What you will do -> Among the records, find the lines that hold the string "agent" and return them.

[Data supplied Boundary: Start]

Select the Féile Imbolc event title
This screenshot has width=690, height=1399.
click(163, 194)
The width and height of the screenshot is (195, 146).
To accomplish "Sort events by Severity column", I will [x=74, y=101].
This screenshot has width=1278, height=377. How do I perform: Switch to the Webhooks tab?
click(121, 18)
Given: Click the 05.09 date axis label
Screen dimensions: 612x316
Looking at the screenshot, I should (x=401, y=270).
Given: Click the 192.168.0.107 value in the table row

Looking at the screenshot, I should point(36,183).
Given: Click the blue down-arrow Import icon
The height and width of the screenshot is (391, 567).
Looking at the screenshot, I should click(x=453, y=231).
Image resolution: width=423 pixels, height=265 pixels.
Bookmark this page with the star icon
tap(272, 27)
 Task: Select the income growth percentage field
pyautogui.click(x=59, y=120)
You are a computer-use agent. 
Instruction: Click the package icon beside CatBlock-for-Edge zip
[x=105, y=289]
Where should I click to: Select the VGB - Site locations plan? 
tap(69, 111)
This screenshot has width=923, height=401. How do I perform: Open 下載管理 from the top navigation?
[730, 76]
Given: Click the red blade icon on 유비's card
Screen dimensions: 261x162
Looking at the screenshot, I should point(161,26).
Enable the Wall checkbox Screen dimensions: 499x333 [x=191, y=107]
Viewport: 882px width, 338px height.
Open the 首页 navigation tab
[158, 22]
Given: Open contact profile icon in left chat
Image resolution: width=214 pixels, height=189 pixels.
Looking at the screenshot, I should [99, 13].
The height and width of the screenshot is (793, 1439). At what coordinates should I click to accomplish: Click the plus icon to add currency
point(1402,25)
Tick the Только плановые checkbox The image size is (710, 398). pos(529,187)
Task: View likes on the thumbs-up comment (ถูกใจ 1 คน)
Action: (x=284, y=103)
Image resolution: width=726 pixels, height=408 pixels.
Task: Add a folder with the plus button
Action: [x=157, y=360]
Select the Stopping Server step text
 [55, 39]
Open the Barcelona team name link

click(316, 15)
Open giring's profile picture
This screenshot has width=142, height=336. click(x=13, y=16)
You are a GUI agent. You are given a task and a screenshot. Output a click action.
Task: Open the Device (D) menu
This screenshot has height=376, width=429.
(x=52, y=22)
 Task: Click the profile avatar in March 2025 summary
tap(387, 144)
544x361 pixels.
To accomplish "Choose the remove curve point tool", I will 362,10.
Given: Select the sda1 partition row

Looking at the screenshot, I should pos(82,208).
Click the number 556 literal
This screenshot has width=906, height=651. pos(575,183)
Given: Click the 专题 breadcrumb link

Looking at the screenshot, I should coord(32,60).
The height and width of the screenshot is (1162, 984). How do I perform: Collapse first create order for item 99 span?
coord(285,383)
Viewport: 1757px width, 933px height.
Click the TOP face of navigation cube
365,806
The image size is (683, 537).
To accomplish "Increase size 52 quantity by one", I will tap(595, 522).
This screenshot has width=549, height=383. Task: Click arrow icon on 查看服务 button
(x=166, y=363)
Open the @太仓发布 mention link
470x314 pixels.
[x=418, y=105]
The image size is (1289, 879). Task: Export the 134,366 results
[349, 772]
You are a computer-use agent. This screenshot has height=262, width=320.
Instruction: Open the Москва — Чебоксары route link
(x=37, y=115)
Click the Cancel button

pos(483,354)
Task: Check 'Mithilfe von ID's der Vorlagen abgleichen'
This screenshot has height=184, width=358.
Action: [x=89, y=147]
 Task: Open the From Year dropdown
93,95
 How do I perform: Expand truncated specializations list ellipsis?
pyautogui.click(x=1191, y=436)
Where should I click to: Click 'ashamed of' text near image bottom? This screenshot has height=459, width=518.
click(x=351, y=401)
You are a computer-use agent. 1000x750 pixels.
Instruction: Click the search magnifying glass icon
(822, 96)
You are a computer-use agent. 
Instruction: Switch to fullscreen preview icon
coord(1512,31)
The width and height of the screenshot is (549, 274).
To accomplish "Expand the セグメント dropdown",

[Data supplied Boundary: End]

Completed exercise ->
You are a computer-use agent. 
You are a GUI agent. You are given a task and a screenshot. Output a click action.
You are a computer-use agent. This screenshot has height=262, width=320.
You are a computer-use agent. 1000x750 pixels.
You are a computer-use agent. 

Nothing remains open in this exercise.